Frontal lobe damage has been linked to “choice deficits” such as eating disorders, compulsive gambling and abnormal social behavior. For example, in the first documented case of brain injury impacting behavior, the infamous railroad construction foreman Phineas Gage became unsociable after a tamping iron passed through his skull in 1848, damaging his frontal lobes. This area of the brain has also been implicated in drug abuse.
Labs are just beginning to probe normal decision-making at the level of individual neurons, venturing into a new field called neuroeconomics. Such research might eventually help to explain choice deficits associated with frontal lobe functions.
The new study builds on an April 2006 Nature paper in which Padoa-Schioppa and Assad identified neurons that encode the value macaque monkeys assign to juice they choose independent of its type, providing a common currency of comparison for the brain.

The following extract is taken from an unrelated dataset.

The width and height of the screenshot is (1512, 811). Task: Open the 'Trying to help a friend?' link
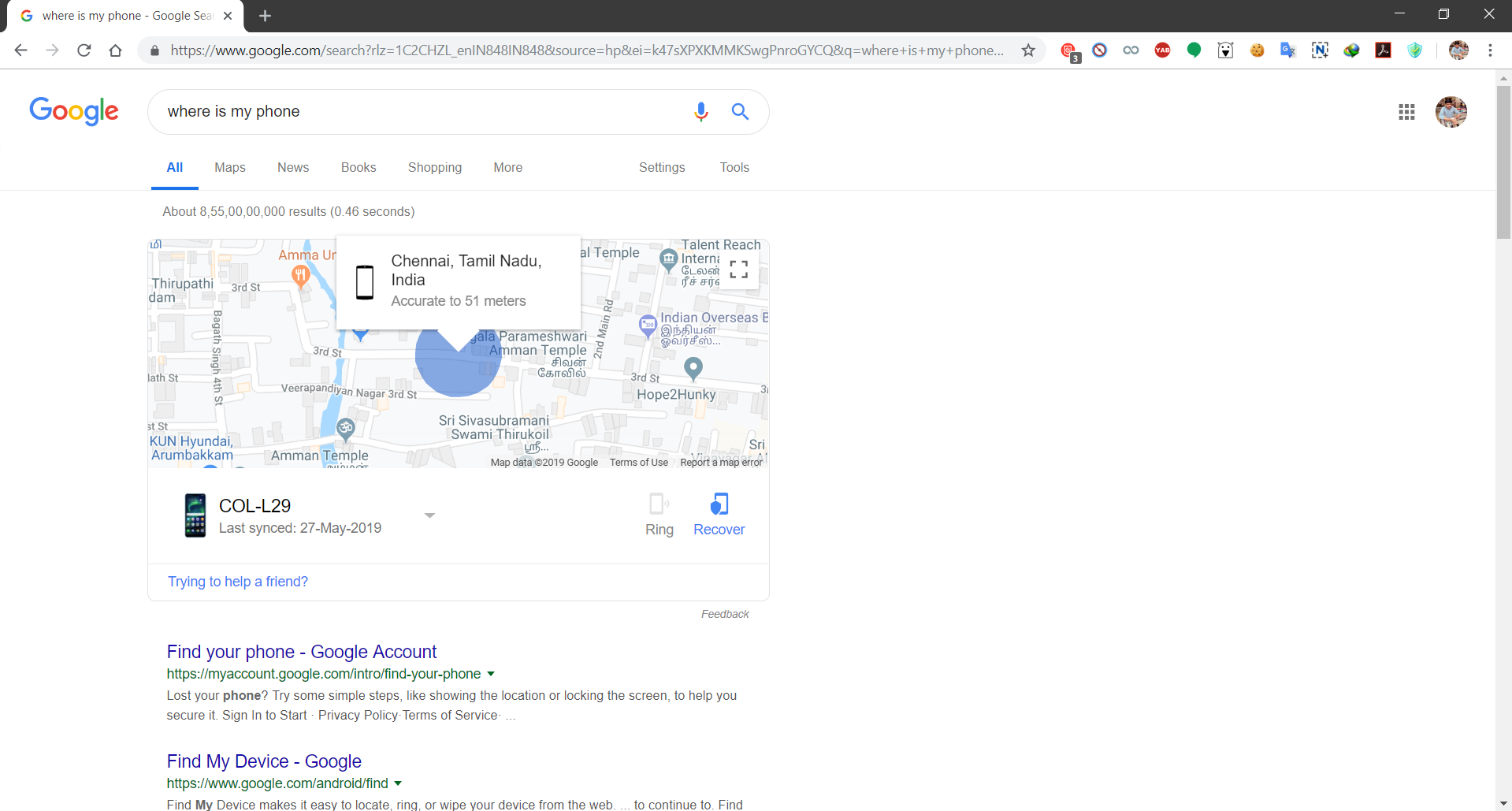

In that study, the scientists found that although monkeys generally prefer grape juice to apple juice, sometimes they choose the latter, if it is offered in large amounts. When presented with 3 units of apple juice and 1 unit of grape juice, for example, a monkey might take the grape juice only 50 percent of the time. This indicates that the value of the grape juice is 3 times that of the apple juice. A particular group of neurons in the orbitofrontal cortex fire at roughly the same rate, regardless of the monkey’s decision because the animal values both choices equally. These neurons also fire at the same rate if the monkey chooses 6 units of apple juice or 2 units of grape juice. Thus, these neurons encode the value the monkey receives in each trial.

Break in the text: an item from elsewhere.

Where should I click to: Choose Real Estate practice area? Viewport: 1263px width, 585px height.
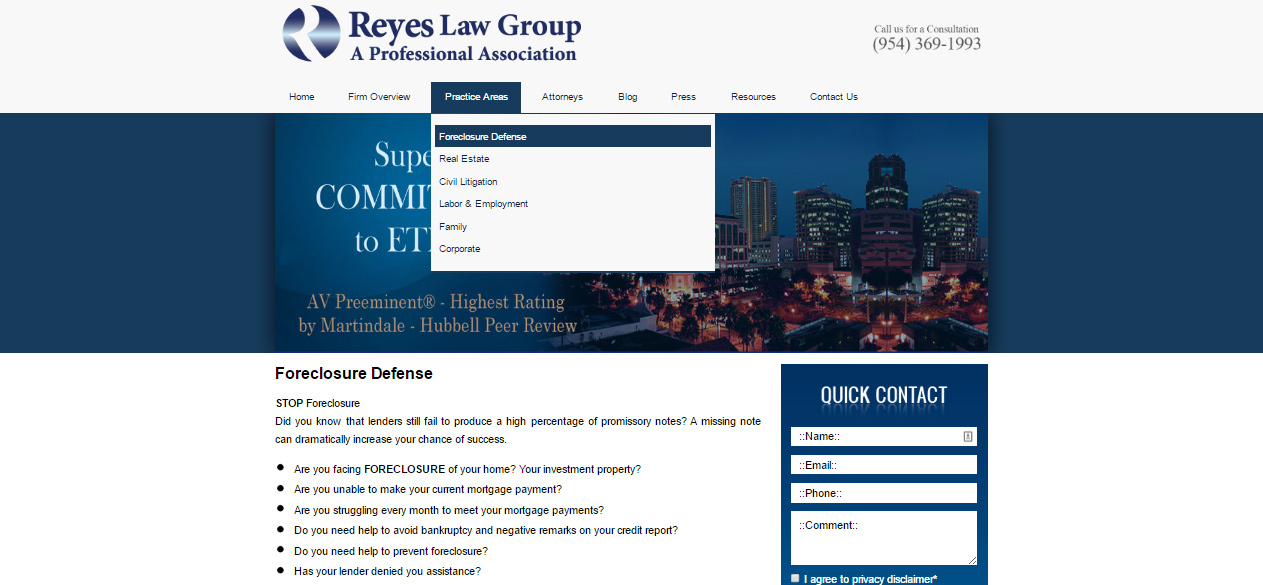[464, 159]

Now, by adding a third juice to the mix, the team has tested whether these neurons reflect transitivity. The three juices were offered to a monkey in pairs dozens of times over the course of a session, the quantity of each juice varying from trial to trial.
In general, monkeys preferred 1 unit of juice A to 1 unit of juice B, 1B to 1C, and 1A to 1C. During each session, Padoa-Schioppa recorded the activity of a handful of neurons in the orbitofrontal cortex, and he discovered their firing rate did not depend on whether B was offered against A or against C, indicating that these neurons respond in a menu invariant way.
“The stability of these neurons could help to explain why we make decisions that are consistent over the short term,” Padoa-Schioppa says. “In our study, the neural circuit was not influenced by the short-term behavioral context.”
Padoa-Schioppa is now examining the possibility that value-encoding neurons may adapt to different value scales over longer periods of time.